§ **Records**:
☆ ☆ ☆ ☆ ☆

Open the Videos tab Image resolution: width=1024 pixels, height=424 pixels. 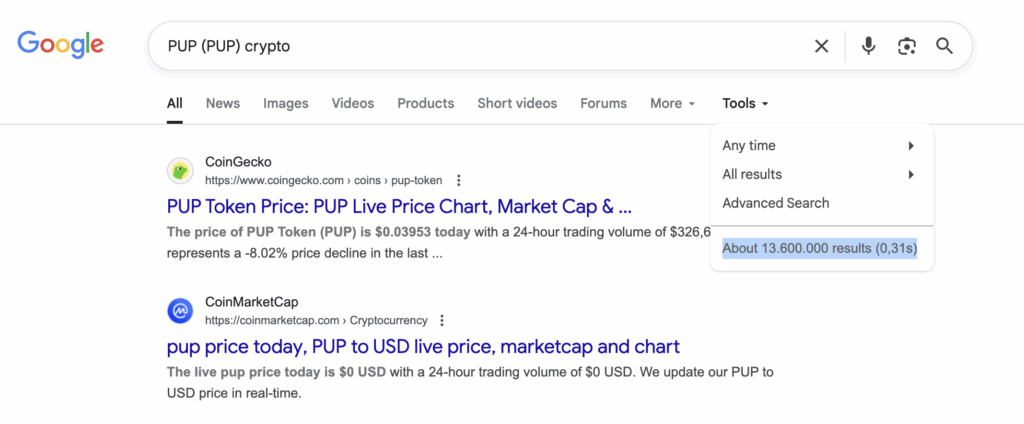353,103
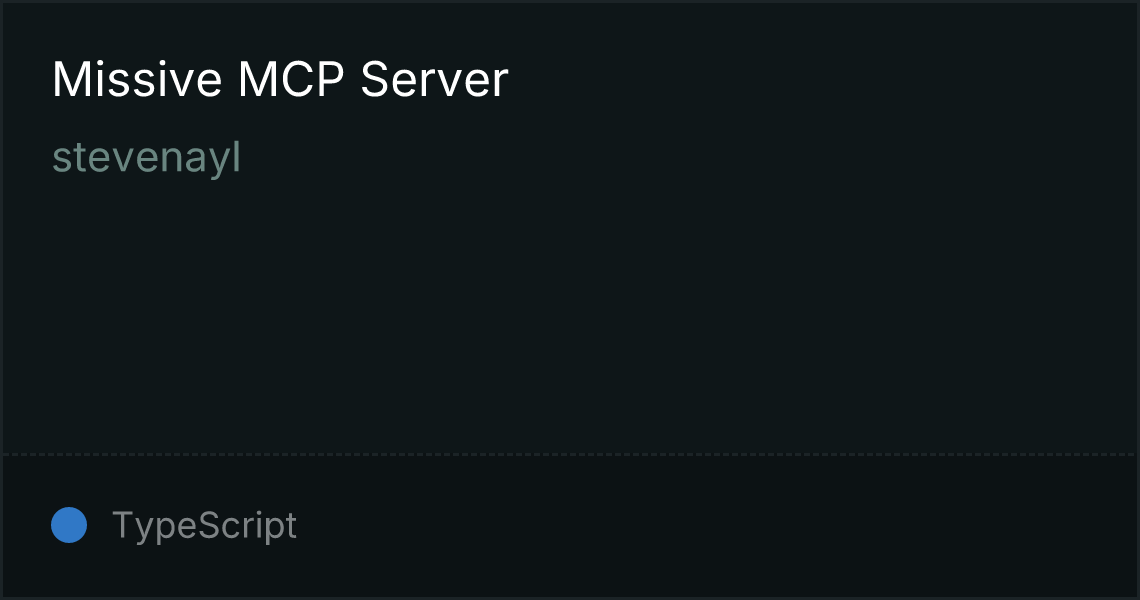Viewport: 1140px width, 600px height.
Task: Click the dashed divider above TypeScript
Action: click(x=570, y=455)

☆ ☆ ☆ ☆ ☆

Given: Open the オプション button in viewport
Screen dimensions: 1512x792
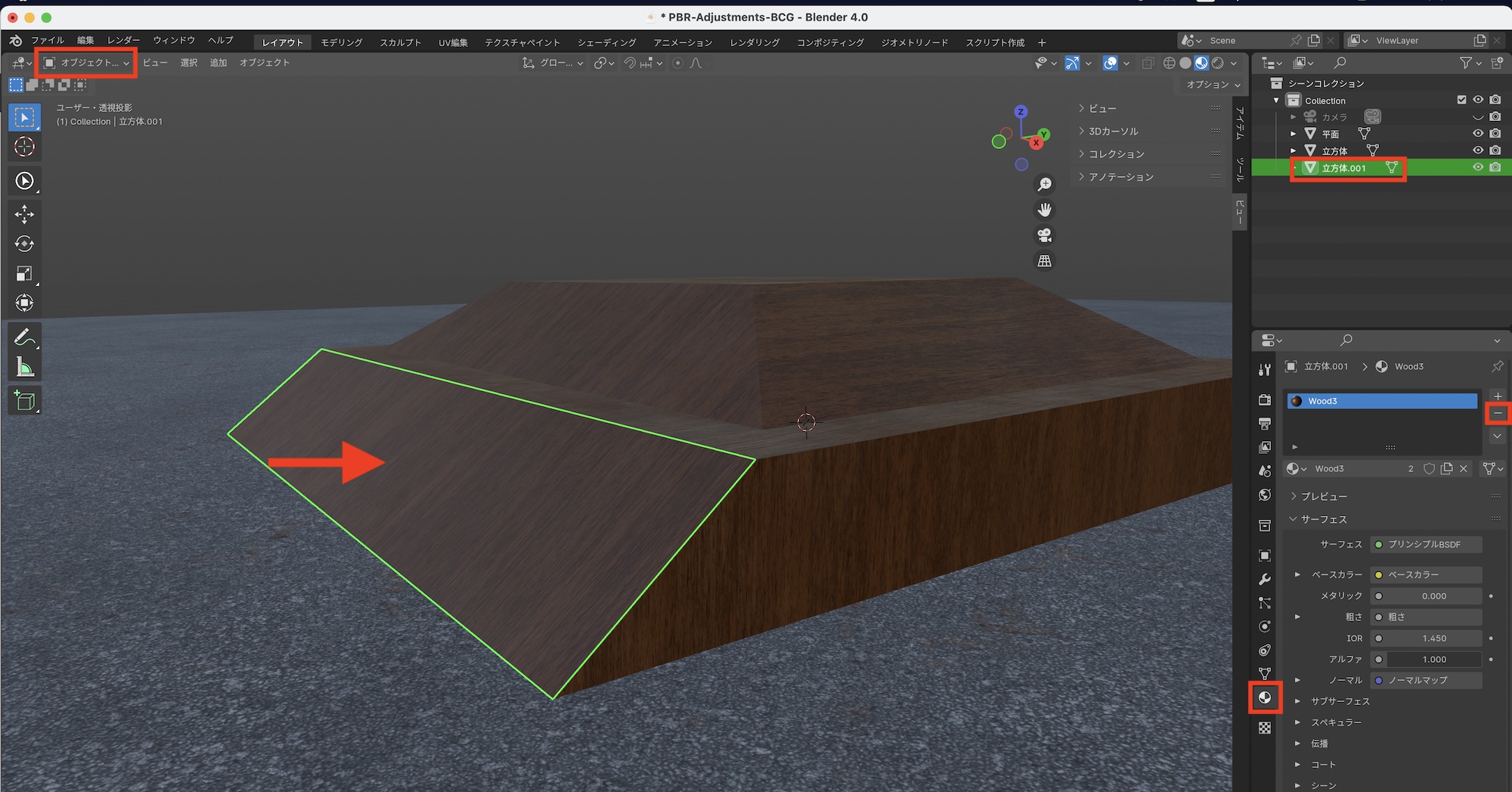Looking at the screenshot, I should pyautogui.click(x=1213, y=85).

☆ ☆ ☆ ☆ ☆

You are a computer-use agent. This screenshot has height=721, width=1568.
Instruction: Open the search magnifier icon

☆ ☆ ☆ ☆ ☆

Swap "magnifier" for "magnifying glass" in the listing lines from the line that contains "You are a computer-use" through the line that contains "Instruction: Open the search magnifier icon", and reproduce only those lines with nothing else changed.

§ **Response to this task**:
You are a computer-use agent. This screenshot has height=721, width=1568.
Instruction: Open the search magnifying glass icon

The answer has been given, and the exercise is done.